Some health professionals are calling for that need to be met through a reassessment of the standards that donors are required to meet. "Today's technology makes it almost impossible for HIV to slip through, and the total ban puts a huge burden on blood agencies and the blood supply," said AIDS researcher and HIV drug developer Mark Wainberg, lead author of a recent article on the subject, in a statement.
Wainberg and his co-authors called for a reconsideration of the requirements in an article published in the Medical Association Journal. "We constantly have blood shortages that would not occur, perhaps, if we had a more reasonable policy," said Wainberg in a statement; in the article, Wainberg, et al, note that changing the ban from life to a five-year period for MSMs "would lead to an increase of 71,400 donors, whereas a one-year deferral would lead to an increase of 139,000 donors."

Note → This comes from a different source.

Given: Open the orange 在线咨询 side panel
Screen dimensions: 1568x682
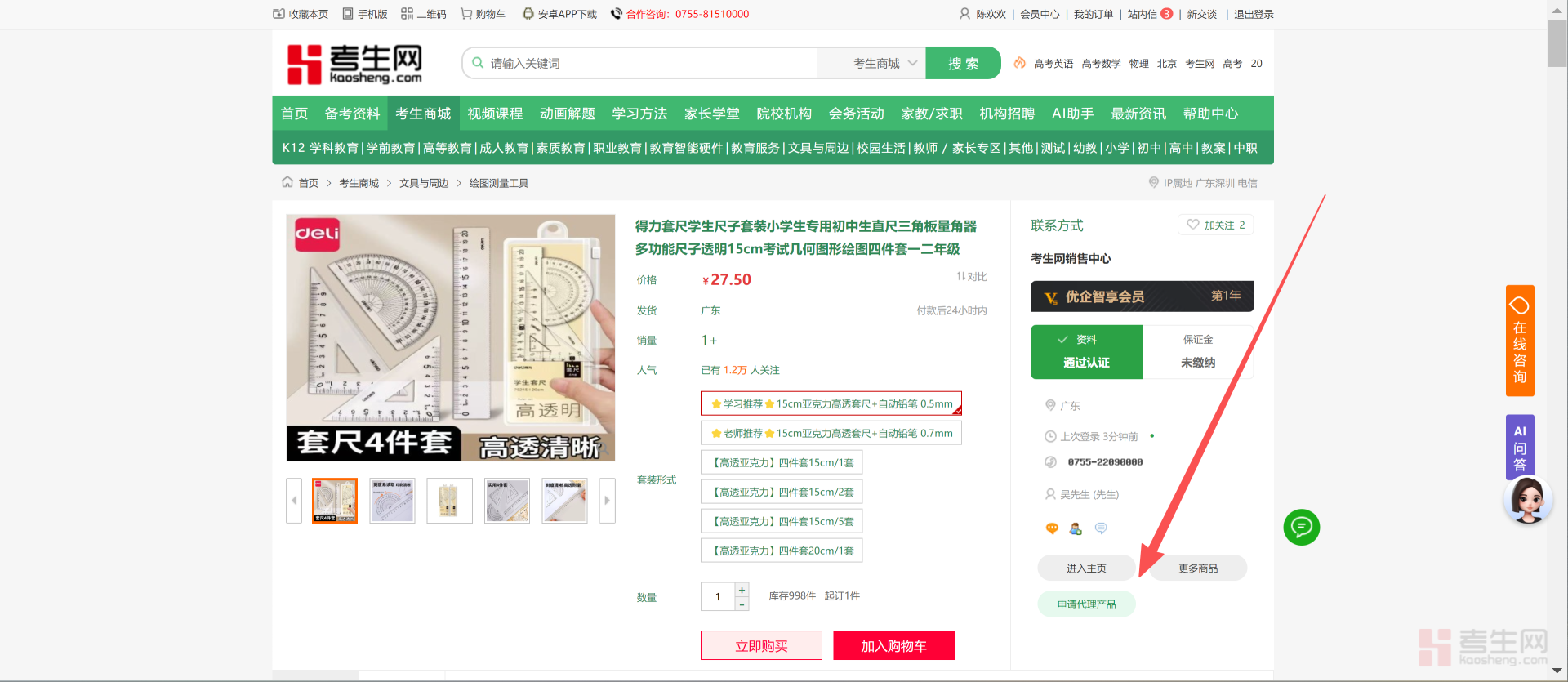Looking at the screenshot, I should tap(1519, 341).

The issue is scheduled to be addressed by the Federal Advisory Committee on Blood Safety and Availability next month, CNN reported, but the same article also noted that the FDA has reviewed its regulations around the subject twice in recent years, without making any changes.
Wainberg noted that the current regulations are holdovers from the early 1980s, when gays were much more predominant as AIDS sufferers and testing was much less effective. While the simple formula of gay = HIV risk may have been almost understandable when so little was known about HIV and AIDS, "this no longer makes sense in 2010, and with each passing year it makes less sense," Wainberg opined.

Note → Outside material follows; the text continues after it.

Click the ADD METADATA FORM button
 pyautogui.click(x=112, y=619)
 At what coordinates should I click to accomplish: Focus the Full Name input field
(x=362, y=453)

The public agrees, Wainberg says, noting that potential donors who qualify under the current regulations sometimes decline to offer their blood because the discriminatory nature of the blood ban offends them. "When a discriminatory policy isn't justified by the science, it leads to controversy," Wainberg asserted. "We've seen protests and boycotts of blood drives on Canadian campuses, so I think the blood agencies would be better off if they agreed with us. I suspect, honestly, that many of them already do, in private."

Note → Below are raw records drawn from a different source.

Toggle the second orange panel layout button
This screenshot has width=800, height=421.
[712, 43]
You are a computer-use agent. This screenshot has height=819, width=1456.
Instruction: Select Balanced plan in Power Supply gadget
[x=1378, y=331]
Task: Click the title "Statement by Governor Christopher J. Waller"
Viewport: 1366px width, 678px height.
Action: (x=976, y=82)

Students at Northwestern university in Boston recently protested the FDA's ban, noted an article in student newspaper the Daily Northwestern; one student described how staff told him that even lying in bed hugging another man was "gay" enough to make him ineligible to donate.
Similarly, students at the University of South Dakota objected to the ban during a recent blood drive there, reported student newspaper the Volante Verve. That article noted that San Jose State University stopped sponsoring blood drives on campus two years ago in protest against the FDA's regulations.